# Location data for words and elements
##############################

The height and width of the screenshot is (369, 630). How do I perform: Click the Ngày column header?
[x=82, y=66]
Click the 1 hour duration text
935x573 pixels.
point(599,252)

##############################

# YOUR GOAL
Reproduce every line of the items above, character for character.

# OUTPUT OF THE TASK
The height and width of the screenshot is (369, 630). How do I perform: Click the Ngày column header?
[x=82, y=66]
Click the 1 hour duration text
935x573 pixels.
point(599,252)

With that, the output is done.